Conditions right now
It is 19:30 IST in Jaipur. The temperature is hovering around 31°C with humidity under 30% — bone-dry desert evening, exactly the conditions that suppress dew formation. Wind is light. Sky is clear.
This matters because Parag's bowl-first decision is usually justified by dew making the ball skid on under lights. At SMS Stadium, that dew almost never arrives. The ball will grip the same in over 35 as it did in over 5. Spinners will not lose their stock delivery to slippery seams. Pace bowlers will continue to find the same carry through the night.
The surface itself has played true through the IPL 2026 phase here — even carry for pace, decent purchase for spin from over 8 onwards. The straight boundaries are short. Square is longer. A total of 175–185 is par; anything above 195 is genuinely difficult to chase.
Market check
The pre-match Oracle had RR at 59%, which broadly aligned with the public betting markets pricing Rajasthan around 1.70 (implying roughly 58–60%). Post-toss, market prices typically move 2–4 points in the chasing team's favour at most venues — but at Sawai Mansingh, the market historically does not reward the chasing side the way it does elsewhere.
CricMind's post-toss read of 55% RR / 45% LSG sits slightly below where the market is likely to settle (we expect markets to price RR around 57–58% post-toss because they over-weight the toss factor at venues that don't reward it). That gap is Oracle's edge tonight: the model believes LSG are slightly better value than the market is pricing them.
Confidence remains at 74 — high. This is a model that knows what it likes, even after the toss recalibration.
Three things to watch in the next hour
- Powerplay score under 50. Sawai Mansingh's pitch typically gives pace bowlers genuine carry in the first six overs. With Prince Yadav and Akash Singh opening for LSG and the RR powerplay attack of Sandeep Sharma and Tushar Deshpande on the other side, a sub-50 powerplay is the over-under to bet against. Oracle reads first-six runs at 48 ± 8.
- First wicket falls between overs 4 and 7. Both opening pairs have been busy in recent matches but neither has produced a 50+ stand in their last four innings. With dry conditions and even carry, expect the new ball to do enough.

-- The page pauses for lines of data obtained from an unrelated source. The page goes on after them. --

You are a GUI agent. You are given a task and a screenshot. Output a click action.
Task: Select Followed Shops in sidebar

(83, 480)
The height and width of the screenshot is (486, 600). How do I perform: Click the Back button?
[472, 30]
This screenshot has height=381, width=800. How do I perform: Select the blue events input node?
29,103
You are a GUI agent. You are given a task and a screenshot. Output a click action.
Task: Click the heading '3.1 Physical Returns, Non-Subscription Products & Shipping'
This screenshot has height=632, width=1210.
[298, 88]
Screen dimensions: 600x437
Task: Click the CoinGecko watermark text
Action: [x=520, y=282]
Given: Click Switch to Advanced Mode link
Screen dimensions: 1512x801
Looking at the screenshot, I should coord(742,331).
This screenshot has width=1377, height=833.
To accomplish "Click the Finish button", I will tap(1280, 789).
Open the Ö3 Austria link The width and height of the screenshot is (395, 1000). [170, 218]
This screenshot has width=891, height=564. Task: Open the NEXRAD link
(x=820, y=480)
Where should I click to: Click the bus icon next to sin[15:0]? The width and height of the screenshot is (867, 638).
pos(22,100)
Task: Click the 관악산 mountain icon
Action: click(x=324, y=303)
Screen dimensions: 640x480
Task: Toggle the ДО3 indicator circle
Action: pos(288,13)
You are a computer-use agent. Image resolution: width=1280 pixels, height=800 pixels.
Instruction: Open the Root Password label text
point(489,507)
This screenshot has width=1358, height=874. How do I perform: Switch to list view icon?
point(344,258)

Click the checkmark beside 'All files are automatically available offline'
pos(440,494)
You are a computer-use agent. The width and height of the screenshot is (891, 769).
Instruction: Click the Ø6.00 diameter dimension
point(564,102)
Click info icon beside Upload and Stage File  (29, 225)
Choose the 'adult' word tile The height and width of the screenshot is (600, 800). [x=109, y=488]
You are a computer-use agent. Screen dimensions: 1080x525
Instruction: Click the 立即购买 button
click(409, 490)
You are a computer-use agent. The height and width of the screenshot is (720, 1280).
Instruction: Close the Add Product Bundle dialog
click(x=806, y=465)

- 50+ partnership probability at least once in the innings. Whichever team bats first will, statistically, build at least one stand of 50+. The question is which slot — top order, middle, or finishing. Track which side gets it. The team with the partnership in overs 11–16 (the consolidation phase at SMS) typically wins.
FAQ
Who won the toss in RR vs LSG Match 64?
Rajasthan Royals won the toss at Sawai Mansingh Stadium, Jaipur, and captain Riyan Parag elected to bowl first. Lucknow Super Giants bat first.
Why did Rajasthan choose to bowl first in Jaipur?
The decision is unusual for Sawai Mansingh because the venue's dry desert climate means dew rarely forms, which normally neutralises the chasing advantage. Parag's call is read as a tactical preference to set RR's bowlers loose first against the LSG top order, rather than expose a misfiring middle order to a high target.
How does the toss affect the CricMind Oracle prediction?
Oracle has trimmed Rajasthan's win probability from 59% pre-toss to 55% post-toss, with LSG climbing from 41% to 45%. The toss factor carries roughly 6% weight inside the Oracle Macro model, and at SMS Stadium that weight historically favours the side batting first.
What is the weather like in Jaipur tonight?
Clear skies, 31°C, humidity under 30%, light wind. Conditions are bone-dry — typical for Jaipur in May. Dew is unlikely to be a factor, which is why RR's decision to bowl first carries elevated risk at this venue.
When does the first ball start?
First ball at 19:30 IST. The toss happened at 19:00 IST, with confirmation of playing XIs immediately after.
Is the pitch at Sawai Mansingh a batting or bowling track?
A balanced surface that historically rewards batting first. Pace bowlers get even carry in the powerplay. Spin grips from over 8 onwards. The first-innings batting average is 168 and the second-innings average is 154 — a 14-run gap that captures the venue's batting-first edge.